I'm not AI, but I'll try to summarize Dr. Evans from this article: Her primary hypothesis for the rise of hostile sexism among young men is that their self-image is negatively impacted if they don't have major status symbols: a good education, a high-paying job, a nice house, and a beautiful wife/girlfriend. These goods are harder to secure due to increased competition for elite education and higher-tier jobs, soaring home prices, and the financial independence of women, meaning women can be more selective in their partners. Add social media's amplification of those higher in the social hierarchy possessing these status symbols, and failure to acquire them is taken by these young men to mean they failed as a person--as a man. Due to gendered zero-sum thinking, this leads to the resentment and the vilification of women. Why young men? Older men are grandfathered into the system, meaning they are not in direct employment or educational competition with young ambitious women, purchased their home years ago, and are already married.

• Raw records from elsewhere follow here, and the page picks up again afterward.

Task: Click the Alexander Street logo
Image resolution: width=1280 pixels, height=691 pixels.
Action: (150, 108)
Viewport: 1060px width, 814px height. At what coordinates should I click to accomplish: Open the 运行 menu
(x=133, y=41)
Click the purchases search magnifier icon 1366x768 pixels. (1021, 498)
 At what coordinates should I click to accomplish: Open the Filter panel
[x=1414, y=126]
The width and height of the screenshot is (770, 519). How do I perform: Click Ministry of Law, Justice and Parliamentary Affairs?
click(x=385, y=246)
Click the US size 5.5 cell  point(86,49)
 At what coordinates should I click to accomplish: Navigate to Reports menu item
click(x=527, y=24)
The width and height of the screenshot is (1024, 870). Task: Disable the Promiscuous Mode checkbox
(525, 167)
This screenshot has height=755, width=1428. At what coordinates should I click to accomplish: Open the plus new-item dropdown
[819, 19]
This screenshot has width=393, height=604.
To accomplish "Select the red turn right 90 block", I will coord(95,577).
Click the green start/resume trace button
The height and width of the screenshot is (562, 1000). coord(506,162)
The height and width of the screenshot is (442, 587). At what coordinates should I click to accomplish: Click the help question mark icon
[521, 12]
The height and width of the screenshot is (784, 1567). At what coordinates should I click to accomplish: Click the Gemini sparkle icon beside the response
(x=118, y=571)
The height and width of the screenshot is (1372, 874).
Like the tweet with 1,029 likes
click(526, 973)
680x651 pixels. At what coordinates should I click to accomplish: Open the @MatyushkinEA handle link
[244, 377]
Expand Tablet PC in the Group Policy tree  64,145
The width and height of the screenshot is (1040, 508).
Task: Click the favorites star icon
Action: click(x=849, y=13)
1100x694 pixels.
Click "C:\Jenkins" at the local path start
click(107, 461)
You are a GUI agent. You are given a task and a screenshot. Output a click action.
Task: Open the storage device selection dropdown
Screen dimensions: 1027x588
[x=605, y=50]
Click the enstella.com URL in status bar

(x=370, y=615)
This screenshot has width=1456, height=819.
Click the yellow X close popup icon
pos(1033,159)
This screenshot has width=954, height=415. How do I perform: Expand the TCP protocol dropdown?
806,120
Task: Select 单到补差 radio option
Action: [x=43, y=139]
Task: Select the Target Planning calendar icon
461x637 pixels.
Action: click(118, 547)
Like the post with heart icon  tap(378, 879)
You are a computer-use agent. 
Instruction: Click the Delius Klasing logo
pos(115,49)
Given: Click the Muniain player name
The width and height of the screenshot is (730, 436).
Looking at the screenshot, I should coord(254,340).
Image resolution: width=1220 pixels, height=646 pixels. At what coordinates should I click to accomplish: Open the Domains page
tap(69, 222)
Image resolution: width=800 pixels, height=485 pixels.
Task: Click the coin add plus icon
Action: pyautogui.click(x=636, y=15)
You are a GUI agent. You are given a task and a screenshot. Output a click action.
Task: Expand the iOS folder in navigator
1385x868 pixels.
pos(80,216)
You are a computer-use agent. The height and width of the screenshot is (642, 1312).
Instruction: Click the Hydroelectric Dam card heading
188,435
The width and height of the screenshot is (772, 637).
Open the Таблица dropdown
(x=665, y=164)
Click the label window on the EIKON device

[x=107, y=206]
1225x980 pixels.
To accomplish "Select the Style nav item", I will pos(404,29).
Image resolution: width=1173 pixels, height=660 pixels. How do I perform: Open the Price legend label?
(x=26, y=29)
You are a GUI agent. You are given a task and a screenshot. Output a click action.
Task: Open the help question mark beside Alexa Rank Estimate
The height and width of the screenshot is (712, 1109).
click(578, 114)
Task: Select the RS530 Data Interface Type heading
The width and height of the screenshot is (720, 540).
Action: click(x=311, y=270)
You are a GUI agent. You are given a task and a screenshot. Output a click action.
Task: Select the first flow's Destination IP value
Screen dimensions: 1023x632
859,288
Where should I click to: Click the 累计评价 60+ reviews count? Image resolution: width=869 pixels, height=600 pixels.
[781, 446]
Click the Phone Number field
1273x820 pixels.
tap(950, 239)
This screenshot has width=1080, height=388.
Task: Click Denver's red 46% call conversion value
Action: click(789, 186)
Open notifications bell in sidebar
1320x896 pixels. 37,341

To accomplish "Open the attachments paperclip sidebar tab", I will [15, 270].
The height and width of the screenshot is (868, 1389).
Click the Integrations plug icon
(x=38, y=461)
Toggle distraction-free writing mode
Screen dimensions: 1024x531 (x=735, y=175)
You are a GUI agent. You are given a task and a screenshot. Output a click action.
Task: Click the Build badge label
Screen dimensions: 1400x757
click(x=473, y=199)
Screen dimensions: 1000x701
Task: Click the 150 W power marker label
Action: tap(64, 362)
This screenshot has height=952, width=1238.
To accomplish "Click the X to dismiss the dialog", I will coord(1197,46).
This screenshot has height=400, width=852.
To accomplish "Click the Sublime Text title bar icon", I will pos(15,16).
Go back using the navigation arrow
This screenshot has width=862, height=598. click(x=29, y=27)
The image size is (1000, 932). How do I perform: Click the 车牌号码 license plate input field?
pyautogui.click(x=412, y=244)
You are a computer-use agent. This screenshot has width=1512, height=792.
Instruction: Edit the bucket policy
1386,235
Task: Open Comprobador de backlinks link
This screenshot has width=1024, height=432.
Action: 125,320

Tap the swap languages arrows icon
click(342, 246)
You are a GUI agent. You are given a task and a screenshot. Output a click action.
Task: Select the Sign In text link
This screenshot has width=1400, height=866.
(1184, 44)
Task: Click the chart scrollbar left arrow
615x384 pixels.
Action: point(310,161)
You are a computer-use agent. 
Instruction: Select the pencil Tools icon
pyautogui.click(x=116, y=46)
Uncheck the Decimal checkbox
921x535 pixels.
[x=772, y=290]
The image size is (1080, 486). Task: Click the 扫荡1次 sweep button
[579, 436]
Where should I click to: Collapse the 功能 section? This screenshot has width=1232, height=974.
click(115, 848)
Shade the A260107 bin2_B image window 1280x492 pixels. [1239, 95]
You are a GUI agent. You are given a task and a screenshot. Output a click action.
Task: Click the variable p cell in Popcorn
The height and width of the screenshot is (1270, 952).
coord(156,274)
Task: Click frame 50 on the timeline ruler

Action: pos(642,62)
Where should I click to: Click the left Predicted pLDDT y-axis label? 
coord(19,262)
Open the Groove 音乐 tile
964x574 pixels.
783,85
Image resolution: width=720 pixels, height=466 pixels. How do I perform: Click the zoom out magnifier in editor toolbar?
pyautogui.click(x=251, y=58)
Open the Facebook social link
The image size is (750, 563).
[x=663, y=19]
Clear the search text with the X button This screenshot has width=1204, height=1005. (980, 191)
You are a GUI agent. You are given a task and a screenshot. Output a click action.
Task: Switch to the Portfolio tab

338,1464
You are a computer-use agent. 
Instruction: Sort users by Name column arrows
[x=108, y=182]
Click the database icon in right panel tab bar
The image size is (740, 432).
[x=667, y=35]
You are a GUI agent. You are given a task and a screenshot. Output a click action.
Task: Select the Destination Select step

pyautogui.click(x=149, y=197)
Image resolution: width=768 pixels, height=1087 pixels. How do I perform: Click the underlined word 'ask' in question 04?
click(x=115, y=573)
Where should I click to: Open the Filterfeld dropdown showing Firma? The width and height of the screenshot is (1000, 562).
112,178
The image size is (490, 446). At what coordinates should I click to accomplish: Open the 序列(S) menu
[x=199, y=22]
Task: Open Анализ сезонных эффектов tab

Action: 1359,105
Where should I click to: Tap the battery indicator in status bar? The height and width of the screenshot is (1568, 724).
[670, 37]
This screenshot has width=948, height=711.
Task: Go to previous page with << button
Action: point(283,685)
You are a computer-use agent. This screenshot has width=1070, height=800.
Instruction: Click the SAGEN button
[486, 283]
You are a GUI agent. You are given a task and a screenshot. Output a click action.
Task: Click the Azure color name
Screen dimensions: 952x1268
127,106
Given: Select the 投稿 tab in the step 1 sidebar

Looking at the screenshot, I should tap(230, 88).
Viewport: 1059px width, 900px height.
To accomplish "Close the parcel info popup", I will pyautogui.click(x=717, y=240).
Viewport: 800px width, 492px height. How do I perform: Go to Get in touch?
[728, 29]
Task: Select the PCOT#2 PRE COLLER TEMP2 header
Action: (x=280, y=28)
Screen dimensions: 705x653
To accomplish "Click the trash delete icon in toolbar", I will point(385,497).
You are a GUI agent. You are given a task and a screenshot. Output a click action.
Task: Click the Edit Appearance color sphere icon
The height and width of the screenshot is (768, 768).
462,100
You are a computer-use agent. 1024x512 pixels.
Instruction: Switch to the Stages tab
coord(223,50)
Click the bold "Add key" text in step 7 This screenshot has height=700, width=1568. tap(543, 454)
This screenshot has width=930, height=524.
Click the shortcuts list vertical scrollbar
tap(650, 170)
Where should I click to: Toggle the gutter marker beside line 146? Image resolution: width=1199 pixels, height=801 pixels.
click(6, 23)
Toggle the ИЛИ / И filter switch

In fact, financially secure men with high education attainment are often Democrats. >So there’s this very nice paper showing that fathers of daughters were less likely to interrupt Janet Yellen in her congressional hearings. So if you want the best for your daughter and you aspire for her to do well, and then you empathize with women’s concerns, maybe you’re less of a dickhead, right, in public life. Also, lol


Crownie

Yes.


Crownie

I haven't read the article yet, I just wanted to get in on the ground floor with a glib one-liner.


WAGRAMWAGRAM

By Allah, you deserve a taste of my shoe.


Crownie

Having read the interview: meh. Like, there's somewhat tepid data-based support for the headline, but the interview itself is kind of underwhelming.